ATTRAVERSO IL FESTIVAL IT.A.CÀ SI È VOLUTO ANCHE presentare un mondo agricolo in evoluzione, sempre più attento alla salvaguardia delle tradizioni e dell’ambiente, anche grazie all’impegno del Gal Ogliastra. Il turismo rurale diventa perciò un motore importante per attirare nell’entroterra i tanti turisti che d’estate affollano le spiagge. Un esempio viene da Vincenzo Loi, 39 anni, pastore e titolare dell’agriturismo didattico Sa Ferrela ad Arzana. Come è tradizione porta le sue pecore da valle ai pascoli montani e viceversa. Oggi la transumanza di Vincenzo vede la partecipazione dei turisti o meglio di nuovi «viaggiatori». Una camminata di 12 chilometri al seguito del gregge per apprendere come avviene la migrazione delle greggi, ma anche per conoscere le produzioni agricole tipiche.

TRADIZIONI CHE RIVIVONO IN QUESTA PARTE della Sardegna anche grazie a Nicola Mighela, 29 anni. A Villagrande Strisaili produce ancora a mano per i pastori le scarpe di pelle bovina rasata. Ne fa un paio al giorno. «Faccio questo perché voglio restare qui», afferma con orgoglio. «Voglio vivere qui e questo lavoro mi dà delle soddisfazioni». Tradizione, ma anche attenzione alla terra e al pianeta. A Franca Cabras, titolare della fattoria Nuraghe Murtarba a Villagrande Strisaili, questo è ben chiaro tanto che ai suoi ospiti fa mettere a dimora un albero che oltre a riportare il nome scientifico e quello sardo vi è anche quello della persona che lo ha piantato.

Perché questo? «Oltre a fare la contadina per il mio sostentamento, voglio far toccare con mano, sentire, la terra a chi viene in azienda», afferma Cabras. «Per questo faccio piantare un albero. Potrei farlo io per loro, ma questo non è giusto. Chi si sporca le mani per fare una buca per poi metterci la piantina lascia una impronta che gli rimarrà dentro. Ha sudato e forse si è anche graffiato. Visto che di impronte brutte ne stiamo lasciando tante sul pianeta, questa è una buona». E ancora: « Il turista poi mi scrive per avere le foto della fioritura o dei frutti. Nasce così un legame con la terra, più che con me. In molti ritornano a vedere la pianta o magari a raccoglierne i frutti, ma quel che conta è che hanno lasciato un’impronta».

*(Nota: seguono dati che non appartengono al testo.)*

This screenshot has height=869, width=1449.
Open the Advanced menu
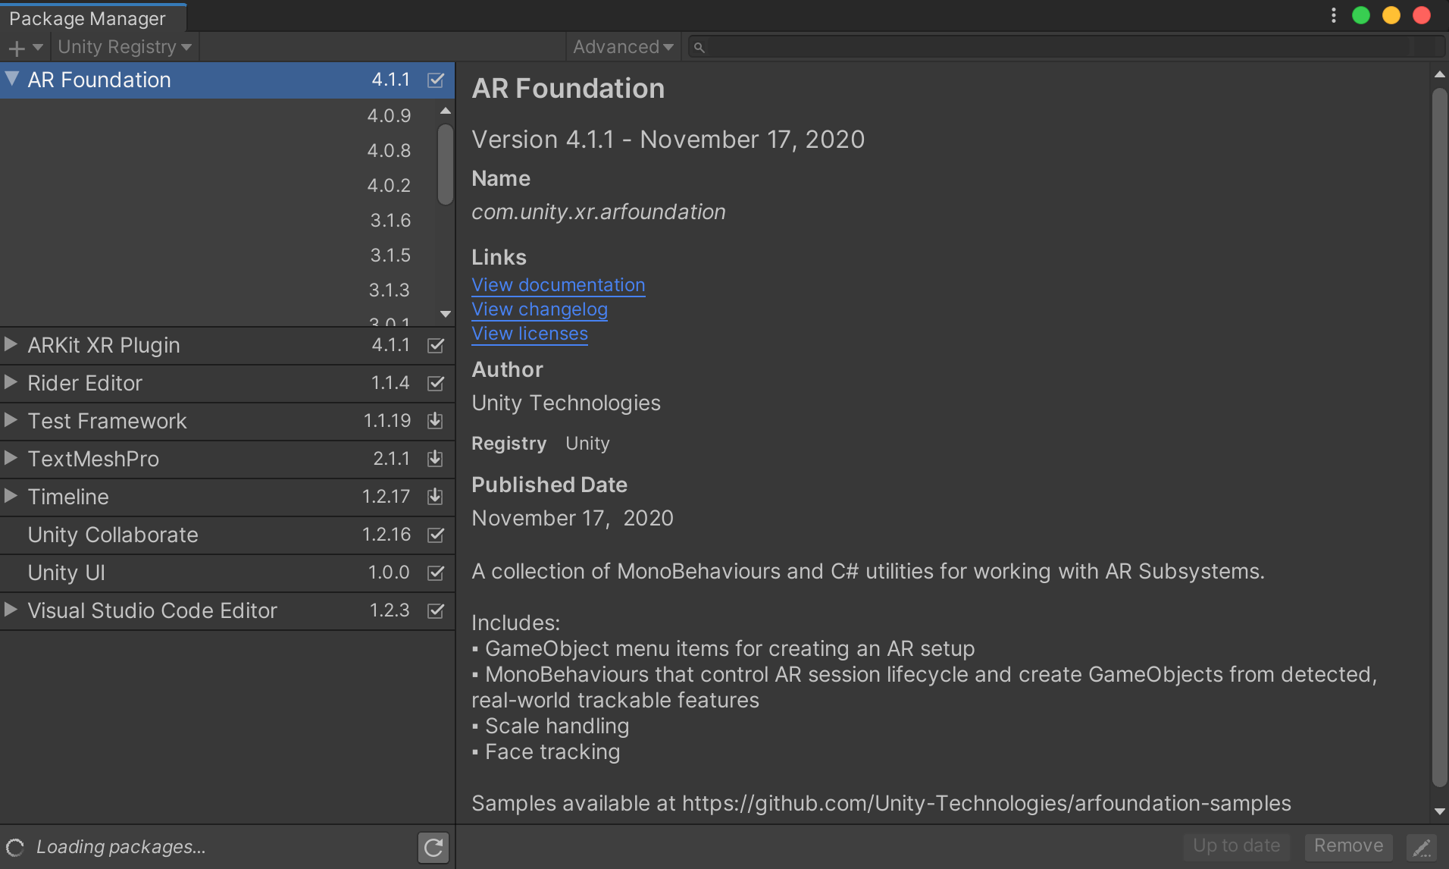pos(621,46)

MA C’È ANCHE LA STORIA DI STEFANIA SULIS che ha trovato il modo di rimanere sulla sua terra dando vita al Frutteto Gennargentu a Villanova Strisaili. Da dieci anni coltiva mele – favorita nella lotta ai parassiti da un clima poco piovoso e ventilato – e ciliegie. Tradizioni, ma anche novità al festival di IT.A.CÀ sempre nel segno dell’ecosostenibilità. A Lanusei si sta cercando di portare il ferrociclo, vélorail in francese, da dove proviene. Si tratta di un veicolo a pedali, assimilabile a una bicicletta, che utilizza i binari di una vecchia ferrovia. Questo consente di scoprire un territorio e il suo paesaggio, nonché ponti o viadotti da un punto di vista unico. «Per il momento quello visto da noi durante il festival è solo un prototipo, siamo ancora in una fase sperimentale. Speriamo che presto possa diventare realtà», afferma Francesca Loi, assessora al turismo di Lanusei.

«Nonostante vi sia già una legge sulle ferrovie turistiche, non abbiamo ancora le autorizzazioni per utilizzare la linea ferroviaria», spiega Jluc Madinier di Sardaigne en liberté tra i promotori dell’iniziativa. Il ferrociclo, vélorail, lo si può trovare da più di trent’anni in Germania, Danimarca, Polonia, Grecia, Portogallo, ma in particolar modo in Francia che vanta più di 64 reti che nel 2022 hanno totalizzato 590 mila viaggiatori (un milione in tutta Europa), come ha ricordato durante il festival Jean Paul Austry, rappresentante della federazione francese dei vélorails che raggruppa 63 gestori che operano su oltre mille km di linee turistiche.